Memantine Augmentation of Antidepressants

University of Massachusetts, Worcester

Status and phase

Completed

Phase 4

Conditions

Depressive Disorder

Treatments

Drug: memantine

Drug: Placebo

Study type

Interventional

Funder types

Other

Industry

Identifiers

NCT00344682

NAM-MD-34

Details and patient eligibility

About

This study is evaluating the efficacy and safety of the drug memantine (trade name NAMENDA) as an augmentation agent for the treatment of depression in people who are not fully responding to antidepressant medications.

Full description

Objective

The objective of this study is to evaluate the efficacy and safety of 20 mg of memantine administered once daily as an augmentation agent for subjects who have been taking antidepressants for at least 1 month but who have experienced an incomplete or absent therapeutic response.

Background

Memantine is a moderate affinity, uncompetitive N-methyl-D-aspartate (NMDA) receptor antagonist that is approved for the treatment of moderate-to-severe dementia of the Alzheimer's type. It has been commercially available in 23 countries worldwide since 1982.

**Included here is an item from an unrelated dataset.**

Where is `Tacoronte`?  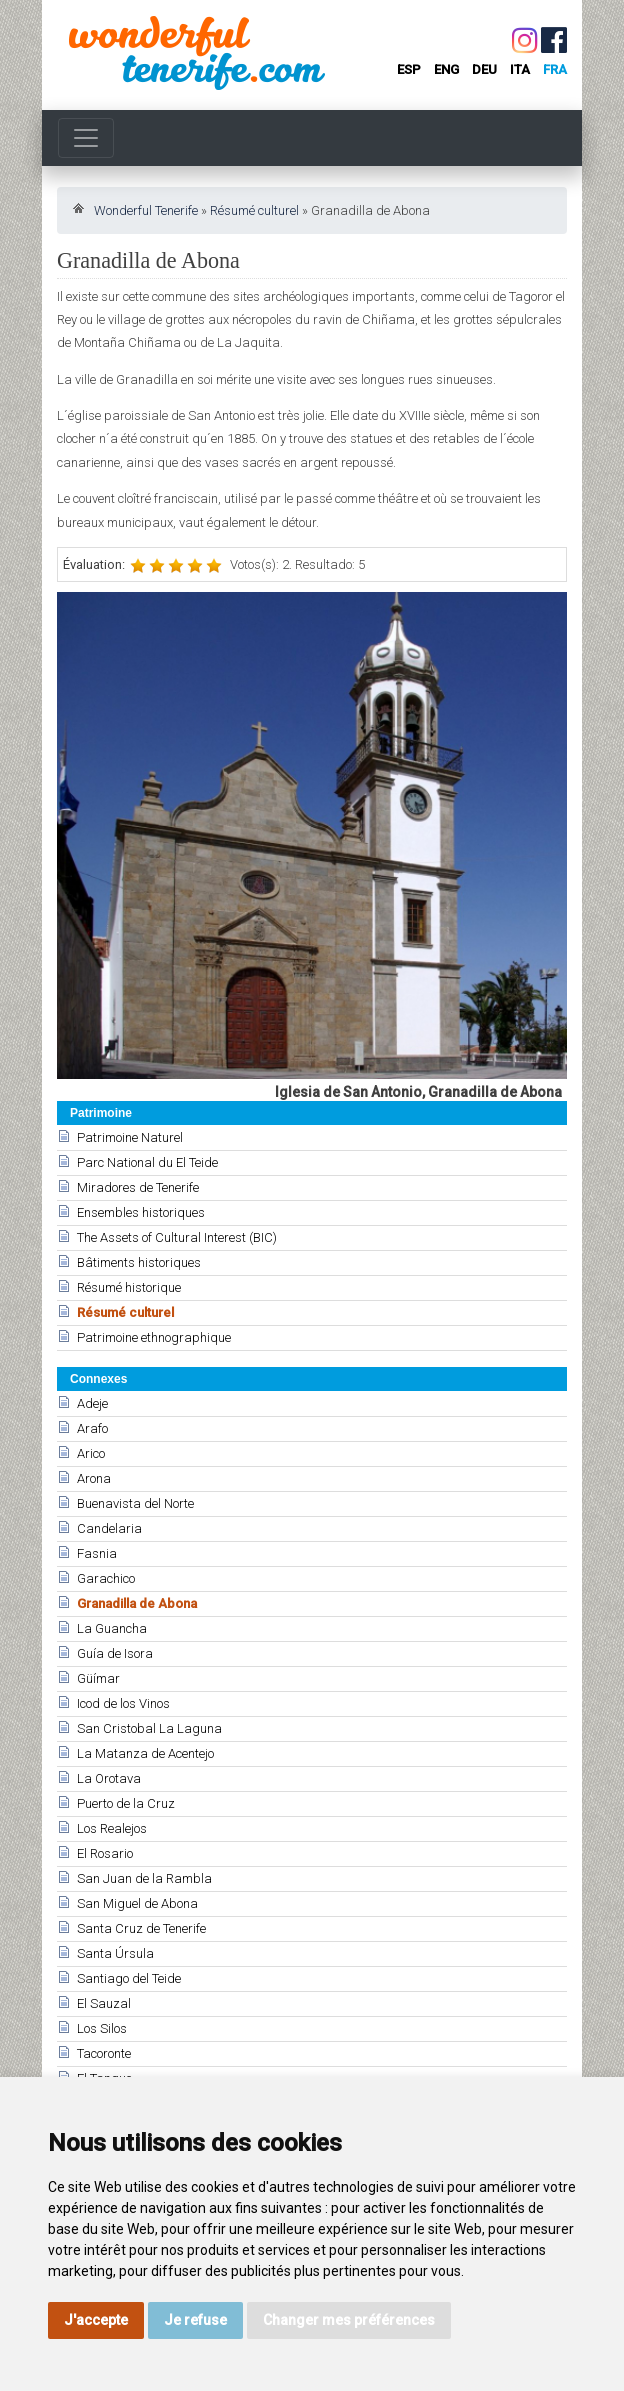
Tacoronte is located at coordinates (104, 2053).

There are reports in the published literature that suggest NMDA receptors may be involved in the etiology of depressive disorders. The NMDA antagonist ketamine has been shown to have antidepressant effects in a placebo-controlled clinical trial (Berman et al., 2000). Uncompetitive NMDA receptor antagonists, including memantine, have been shown to exhibit antidepressant-like activity in animal models of depression (Moryl et al., 1993, Papp and Moryl 1994). Animal studies also support the possibility that uncompetitive NMDA receptor antagonists may work synergistically in combination with antidepressants in animal models of depression (Rogoz et al., 2001). Some authors have hypothesized a role for NMDA receptors in the therapeutic effects of numerous antidepressants (Skolnick et al., 1996).

Study Design and Duration

This is a randomized, single site, double-blind, placebo-controlled, parallel-group study in outpatients. The study consists of an 8-week double-blind treatment period. Approximately 25 patients will be randomized to each treatment group (memantine or placebo) for a total of approximately 50 patients.

Enrollment

31 patients

Sex

All

Ages

18 to 85 years old

Volunteers

No Healthy Volunteers

Inclusion criteria

Male or female patients between 18 and 85 years of age at screening.
Patients must provide written informed consent prior to study entry.
Patients must meet DSM-IV-TR (Diagnostic and Statistical Manual IV Text Revision) criteria for Major Depressive Episode of a severity mild, moderate or severe or in partial remission, as confirmed by the MINI.
Patients must have a HAM-D (17-item) score of 16 or higher.
Patients must have been on 1 of the following medications for 4 or more weeks at or above the listed dose with no psychiatric medication dose changes for the past 25 days:
- 20 mg qD of fluoxetine (Once Daily)
- 50 mg qD of sertraline
- 20 mg qD of paroxetine
- 200 mg qD of fluvoxamine
- 20 mg qD of citalopram
- 10 mg qD of escitalopram
- 150 mg qD of venlafaxine or venlafaxine sustained release
- 300 mg qD of bupropion or bupropion sustained or extended release
- 15 mg qD of mirtazapine
- 60 mg qD of duloxetine
Participants must agree to keep the dose of their existing antidepressant(s) constant throughout the 8-week trial.

Exclusion criteria

Diagnosis of bipolar disorder or schizophrenic or schizoaffective disorder.
History of alcohol or drug abuse or dependence within 6 months of enrollment.
Patients who have received ECT (Electroconvulsive Therapy) in the past 3 months.
History of seizures.
Moderate dementia (MMSE score of 20 or less).
Active suicidal ideation: endorsing a 3 (most severe score) on QIDS-SR (Quick Inventory of Depression Symptomatology Self Reports) suicide item OR a score of 2 or higher for the past week on Suicide Scale items 4 or 5 (current suicidal ideation moderate or strong or would avoid taking steps to save life).
Currently taking a mood stabilizer or antipsychotic (except lithium clearly used as an augmenting agent).
Patients who, in the opinion of the investigator, might not be suitable for the study.